Le Sezioni Unite Civili della Corte di Cassazione, con una sentenza n. 10627 del 15 maggio scorso (Pres. Rovelli, Rel. Amatucci), hanno esaminato un caso di utilizzazione indiscriminata di uno strumento di lavoro assai poco onorevole, che va sotto il nome di copia-incolla.
A fare scalpore non è stato tanto il ricorso alla pratica, assai più diffusa di quanto si possa immaginare, ma piuttosto la caratura di chi l‘ha utilizzata: nientemeno che un giudice.
Secondo gli Ermellini di piazza Cavour, utilizzare in modo totalmente indiscriminato lo strumento informatico del "copia-incolla" costituisce, per un giudice, illecito disciplinare.
Il giudice in questione, infatti, in un'ordinanza che si componeva di 244 pagine, con la quale disponeva misure cautelari nei confronti di nove indagati, ben 231 pagine riproducevano fedelmente la richiesta di misura cautelare presentata dai pubblici ministeri.
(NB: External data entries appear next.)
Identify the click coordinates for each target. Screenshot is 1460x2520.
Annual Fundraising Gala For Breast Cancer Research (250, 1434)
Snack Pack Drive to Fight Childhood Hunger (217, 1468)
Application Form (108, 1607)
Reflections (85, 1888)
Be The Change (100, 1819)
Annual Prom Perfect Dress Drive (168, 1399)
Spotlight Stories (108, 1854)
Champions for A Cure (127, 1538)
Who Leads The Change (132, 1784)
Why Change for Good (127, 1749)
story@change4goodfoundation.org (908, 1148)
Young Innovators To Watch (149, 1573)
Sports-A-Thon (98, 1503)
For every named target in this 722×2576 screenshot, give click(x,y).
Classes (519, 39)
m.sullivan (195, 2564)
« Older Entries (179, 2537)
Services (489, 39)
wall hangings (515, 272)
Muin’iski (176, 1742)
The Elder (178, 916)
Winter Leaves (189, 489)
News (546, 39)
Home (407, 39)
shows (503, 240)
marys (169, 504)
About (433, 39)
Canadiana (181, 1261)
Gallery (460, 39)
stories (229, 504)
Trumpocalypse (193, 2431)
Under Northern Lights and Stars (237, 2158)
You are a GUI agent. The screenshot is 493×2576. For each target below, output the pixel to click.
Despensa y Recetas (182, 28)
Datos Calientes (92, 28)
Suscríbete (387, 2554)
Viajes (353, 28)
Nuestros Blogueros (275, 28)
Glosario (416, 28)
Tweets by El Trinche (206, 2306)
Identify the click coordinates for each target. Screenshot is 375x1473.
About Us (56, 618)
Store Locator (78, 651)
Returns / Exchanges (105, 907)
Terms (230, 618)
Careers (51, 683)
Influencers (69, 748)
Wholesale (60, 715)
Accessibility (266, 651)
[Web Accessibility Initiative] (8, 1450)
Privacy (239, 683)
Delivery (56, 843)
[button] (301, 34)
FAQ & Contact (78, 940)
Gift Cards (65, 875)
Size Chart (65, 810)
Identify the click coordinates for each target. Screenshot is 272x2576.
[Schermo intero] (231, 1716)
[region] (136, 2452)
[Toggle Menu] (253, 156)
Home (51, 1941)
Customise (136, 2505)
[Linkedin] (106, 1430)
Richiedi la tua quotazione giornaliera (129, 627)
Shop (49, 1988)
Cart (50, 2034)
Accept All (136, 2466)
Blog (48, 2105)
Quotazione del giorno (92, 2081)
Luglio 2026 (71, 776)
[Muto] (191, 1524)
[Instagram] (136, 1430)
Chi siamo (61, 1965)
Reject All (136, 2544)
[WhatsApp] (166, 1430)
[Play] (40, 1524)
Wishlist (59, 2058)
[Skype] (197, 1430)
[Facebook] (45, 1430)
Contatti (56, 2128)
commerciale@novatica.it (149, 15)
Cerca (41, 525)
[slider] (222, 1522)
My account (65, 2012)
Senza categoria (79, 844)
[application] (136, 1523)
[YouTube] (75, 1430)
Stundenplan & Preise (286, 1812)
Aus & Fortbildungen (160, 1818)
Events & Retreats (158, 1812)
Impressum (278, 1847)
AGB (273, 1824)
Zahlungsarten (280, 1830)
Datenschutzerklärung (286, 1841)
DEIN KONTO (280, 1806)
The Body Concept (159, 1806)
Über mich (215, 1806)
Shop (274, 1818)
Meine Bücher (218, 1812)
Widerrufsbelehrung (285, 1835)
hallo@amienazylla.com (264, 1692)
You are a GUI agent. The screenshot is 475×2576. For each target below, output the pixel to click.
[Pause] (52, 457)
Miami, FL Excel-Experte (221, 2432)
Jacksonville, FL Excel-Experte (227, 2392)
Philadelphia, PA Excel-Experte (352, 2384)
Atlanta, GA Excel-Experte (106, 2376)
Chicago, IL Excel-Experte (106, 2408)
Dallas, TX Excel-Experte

Il recepimento letterale delle considerazioni contenute negli atti di una o di entrambe le parti del processo - conclude la Cassazione - è bensì consentito se fatto per ragioni di economia processuale e di semplificazione, in funzione dell'accorciamento dei tempi di redazione dei provvedimenti giudiziari, ma occorre che la riproduzione sia manifestata e che la motivazione sia comunque supportata, pur se in modo non prevalente, da idonei spunti critici di ragionamento logico-giuridico propri del giudice, non potendo risolversi nel mero assorbimento dell'atto di parte mediante ricopiatura scannerizzazione e/o uso dello strumento informatico del "copia-incolla".